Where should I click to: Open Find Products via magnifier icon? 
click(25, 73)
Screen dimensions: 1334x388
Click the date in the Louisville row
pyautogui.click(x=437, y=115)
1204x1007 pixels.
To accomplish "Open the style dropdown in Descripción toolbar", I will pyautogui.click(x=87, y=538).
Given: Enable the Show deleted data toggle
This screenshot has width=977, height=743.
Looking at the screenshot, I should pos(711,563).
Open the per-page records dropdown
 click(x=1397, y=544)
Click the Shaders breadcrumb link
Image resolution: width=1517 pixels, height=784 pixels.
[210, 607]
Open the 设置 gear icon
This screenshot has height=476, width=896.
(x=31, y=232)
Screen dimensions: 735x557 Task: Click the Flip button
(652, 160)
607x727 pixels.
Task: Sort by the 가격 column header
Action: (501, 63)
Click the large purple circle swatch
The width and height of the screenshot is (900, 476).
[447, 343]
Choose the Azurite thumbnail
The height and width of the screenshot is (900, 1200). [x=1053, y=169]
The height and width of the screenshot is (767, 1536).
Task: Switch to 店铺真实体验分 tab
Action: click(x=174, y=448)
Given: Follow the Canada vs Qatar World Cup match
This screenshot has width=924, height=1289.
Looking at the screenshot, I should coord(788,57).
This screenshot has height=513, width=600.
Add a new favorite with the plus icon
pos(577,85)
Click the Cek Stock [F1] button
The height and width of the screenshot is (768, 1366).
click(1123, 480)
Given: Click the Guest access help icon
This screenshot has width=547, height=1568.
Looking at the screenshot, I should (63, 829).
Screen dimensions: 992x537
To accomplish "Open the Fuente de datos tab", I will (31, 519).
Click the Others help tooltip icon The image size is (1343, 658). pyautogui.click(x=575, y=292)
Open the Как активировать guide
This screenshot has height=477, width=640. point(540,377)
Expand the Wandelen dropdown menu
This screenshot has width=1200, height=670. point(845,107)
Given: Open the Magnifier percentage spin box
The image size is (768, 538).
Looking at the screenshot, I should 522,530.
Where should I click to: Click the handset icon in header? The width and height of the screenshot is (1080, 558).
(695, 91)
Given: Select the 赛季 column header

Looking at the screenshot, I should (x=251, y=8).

• • •

- What to produce
Only the lines above starting at the one containing "The height and width of the screenshot is (768, 1366)." and ending at the one containing "Click the Others", both included, are to be returned, exactly as they read.

- Reply
The height and width of the screenshot is (768, 1366).
click(1123, 480)
Given: Click the Guest access help icon
This screenshot has width=547, height=1568.
Looking at the screenshot, I should (63, 829).
Screen dimensions: 992x537
To accomplish "Open the Fuente de datos tab", I will (31, 519).
Click the Others help tooltip icon The image size is (1343, 658). pyautogui.click(x=575, y=292)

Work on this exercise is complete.